In applications, it's a very useful thing, since once you identify the objects you are dealing with some mathematical object, you can work then with the properties of the mathematical object and you can obtain results rather quickly.
For example, if I'm measuring distances in a field and I have a right triangle for which I need to measure the longitude of all its sides (a, b, and h, where h is the hypotenuse), I can proceed in two ways: I can go and measure directly the three quantities, _or_ I can go and measure only a and b, but, since I know from mathematics that the longitude of the hypotenuse is simply h= sqrt (a^2+b^2), then I can calculate the other value. So, I have taken advantage of the powerful, systematic and refined way of studying things using mathematics.
In music the picture is not different. Particularly in serialism. 
In serialism, you have a basic row of notes, for example. You want to know some permutations of that row. The best way is to take a systematic approach, ordering such rows in matrices for example and then applying some algorithmic operations (derived from the theory of matrices) for obtaining the permutations. You are certainly using mathematics in that construction.
Now, that does not say anything about the _artistic_ value of the piece of music composed using that method, in my opinion. That will always be related with subjective perception, after all, that's the interesting thing about art.
Other composers are inspired by mathematics, but they don't use it for their compositions. For example, Ligeti was fascinated with fractals and their properties. The fourth movement of his Piano Concerto is clearly inspired by fractal geometry, the 'self- replication' property is cleverly used, making the musical analog of those typical fractal images.

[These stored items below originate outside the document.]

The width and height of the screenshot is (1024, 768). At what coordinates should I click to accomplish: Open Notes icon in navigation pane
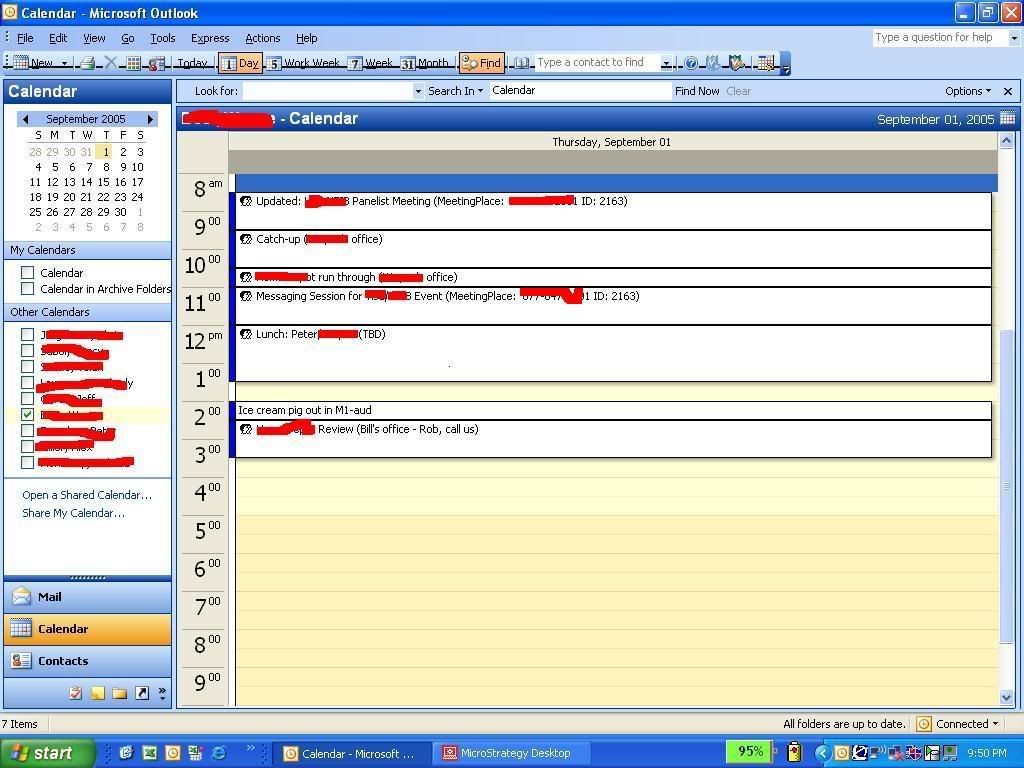[98, 693]
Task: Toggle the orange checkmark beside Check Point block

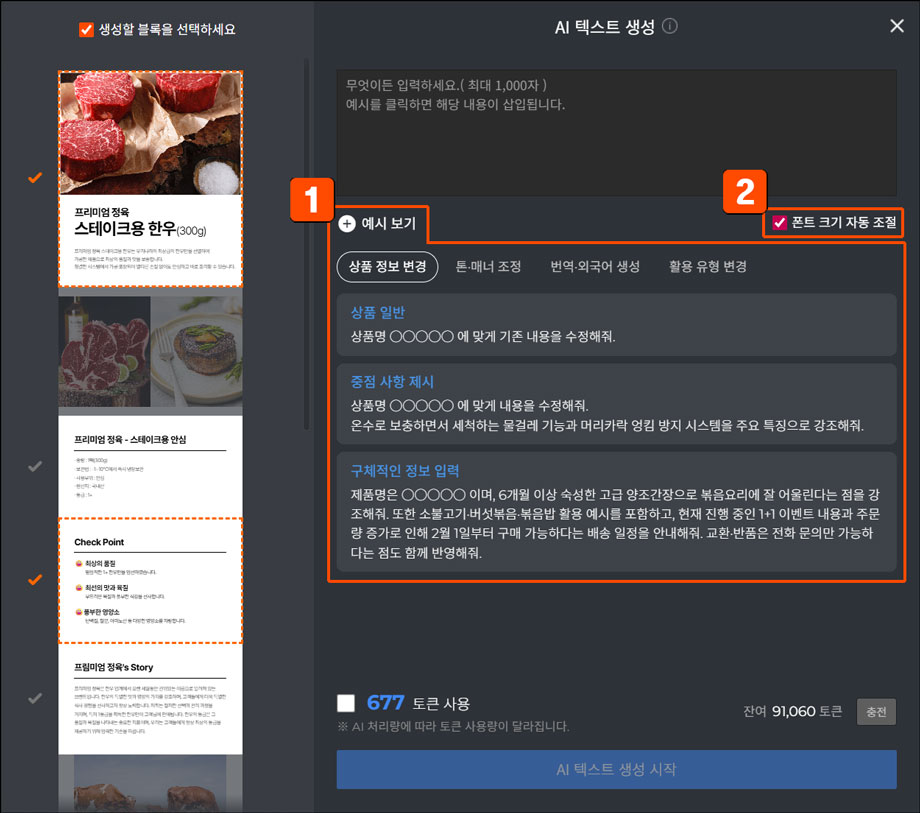Action: pos(35,579)
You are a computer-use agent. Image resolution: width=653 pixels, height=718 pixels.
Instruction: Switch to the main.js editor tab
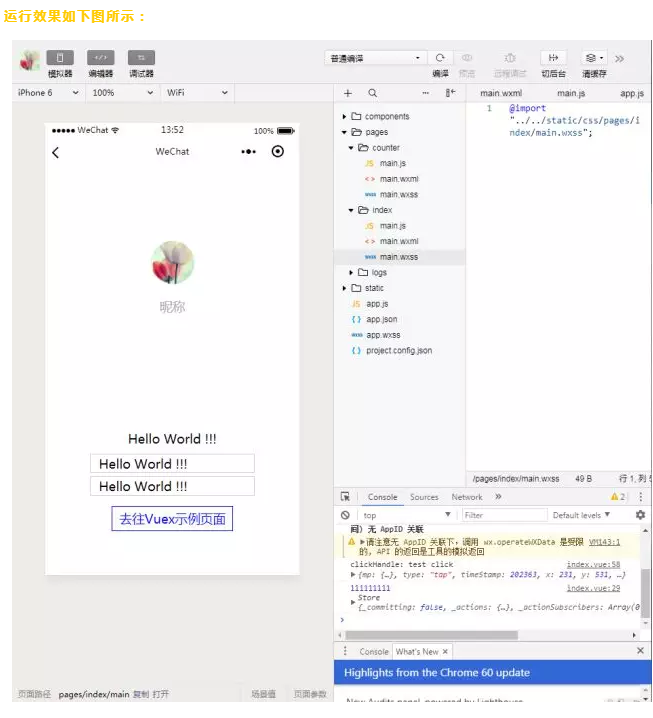pos(571,93)
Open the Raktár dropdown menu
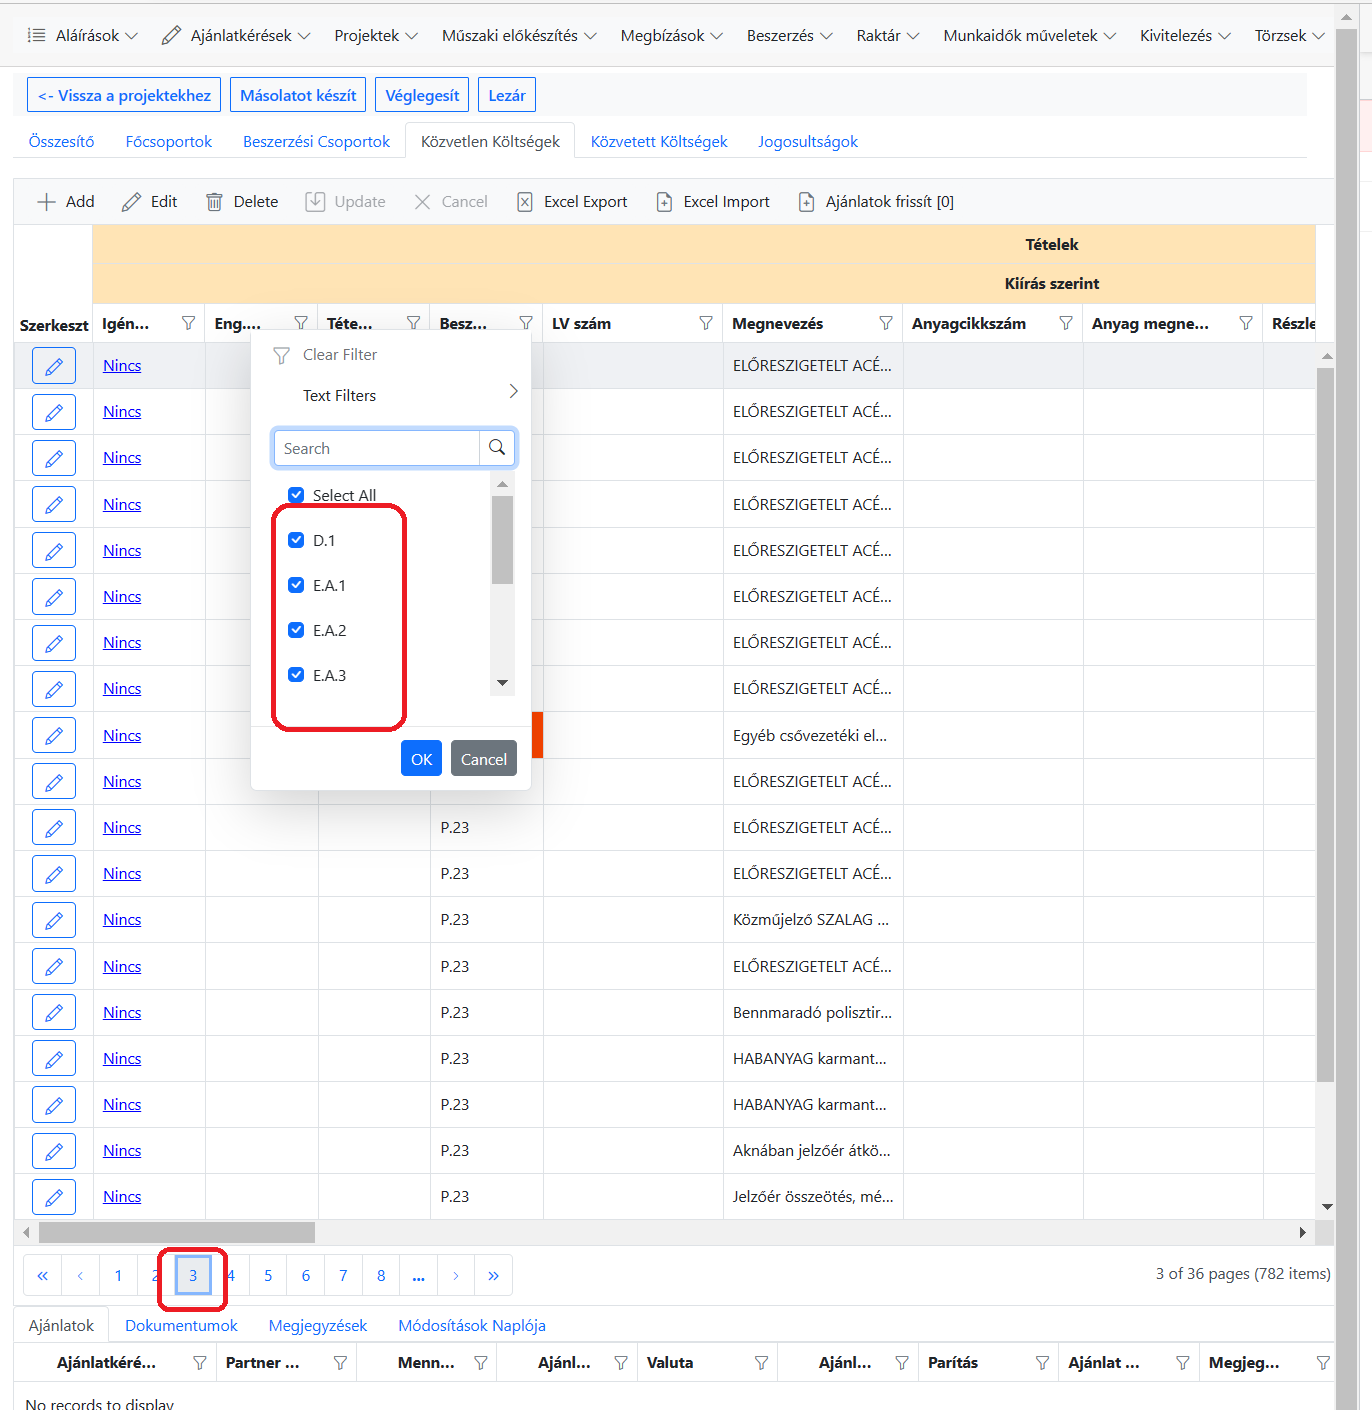The image size is (1372, 1410). (887, 35)
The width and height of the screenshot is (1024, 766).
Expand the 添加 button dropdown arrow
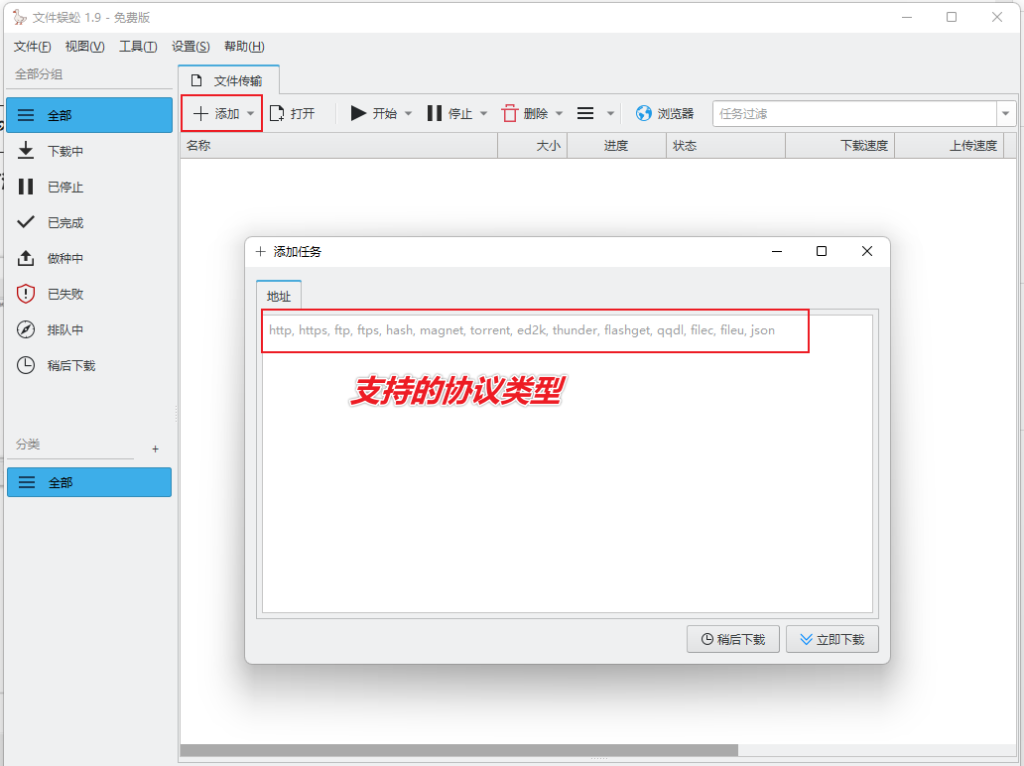click(250, 113)
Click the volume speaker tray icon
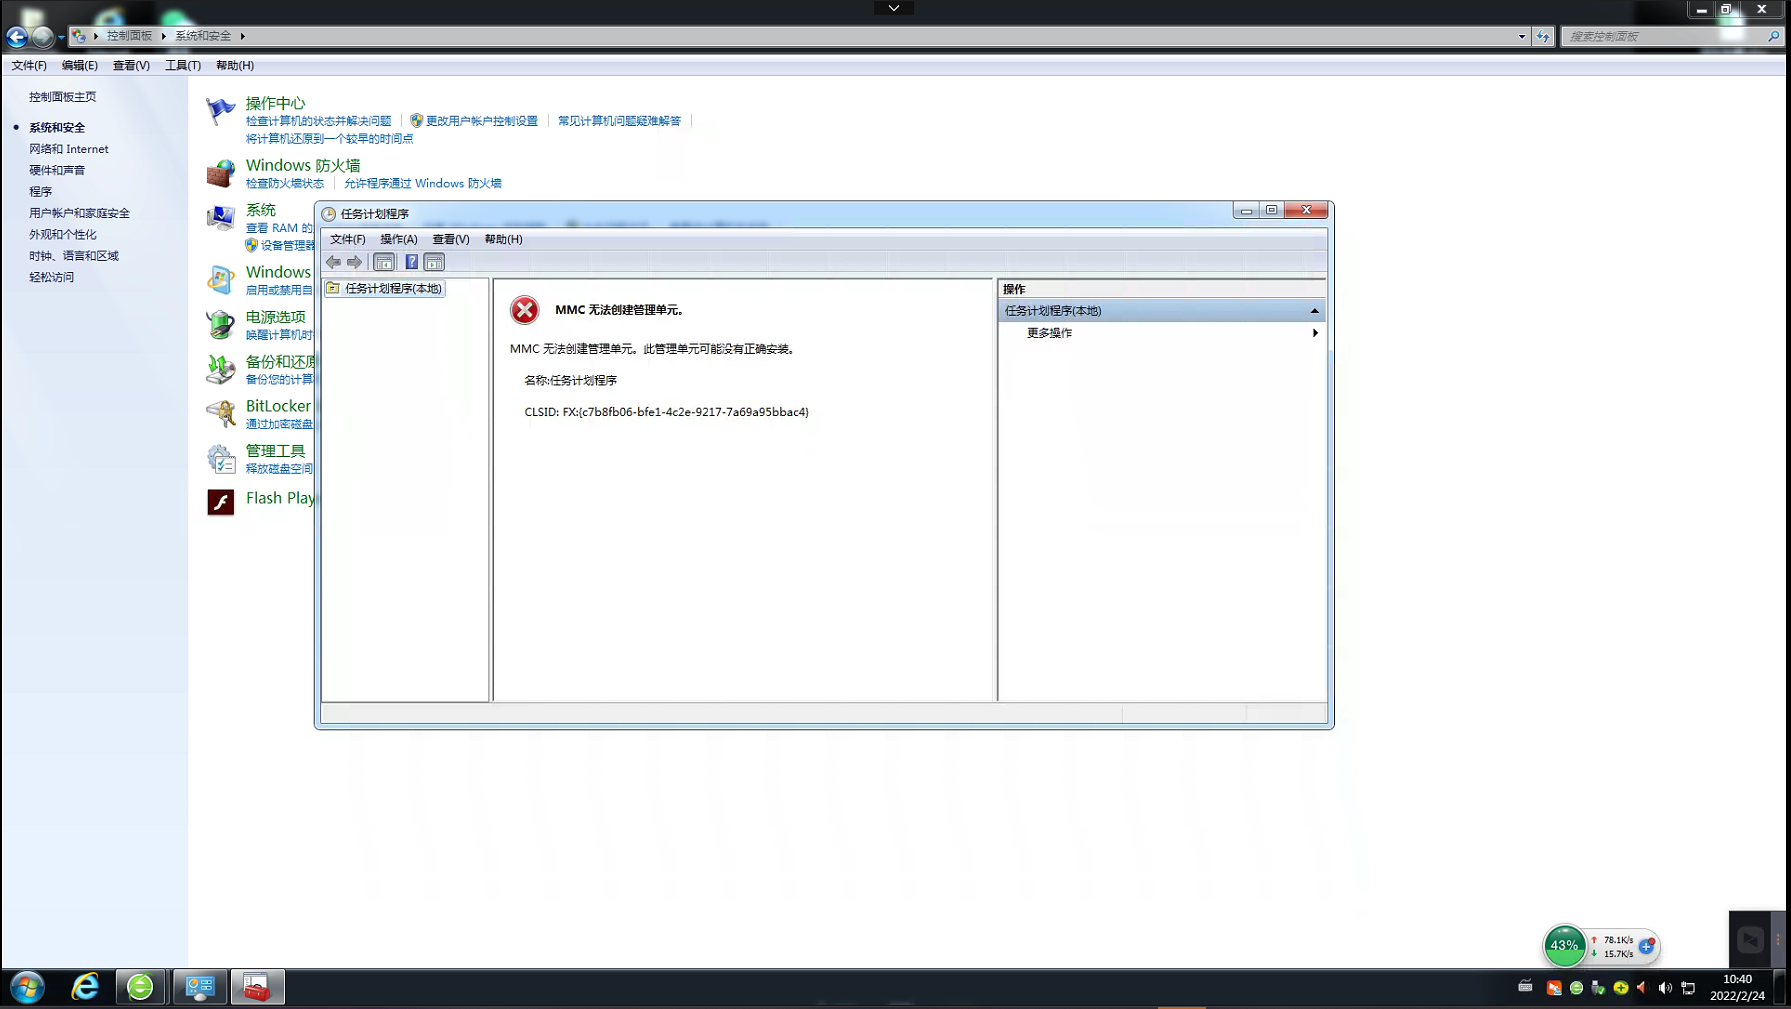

Ligeti does not use any iterative mathematical formula, he just tries to use the 'self- replication' property in an intuitive way in his composition.
I think all of the previously mentioned examples are valid and interesting ways to proceed.
In any case, I only have my reservations when I perceive certain kind of pedantry and pretentiousness from the composer.


----------



## Minona (Mar 25, 2013)

RE "I don't have nor the time or will for reading all that."

Hehe, I don't blame you. To much to say? I read it (in bits) because I was thinking of studying Schillinger and found several criticisms of his theories. There are some points in there that really resonate with me a lot and I don't want to waste time with bull**** theoretical systems.


----------



## aleazk (Sep 30, 2011)

Minona said:


> RE "I don't have nor the time or will for reading all that."
> 
> Hehe, I don't blame you. To much to say? I read it (in bits) because I was thinking of studying Schillinger and found several criticisms of his theories. There are some points in there that really resonate with me a lot and I don't want to waste time with bull**** theoretical systems.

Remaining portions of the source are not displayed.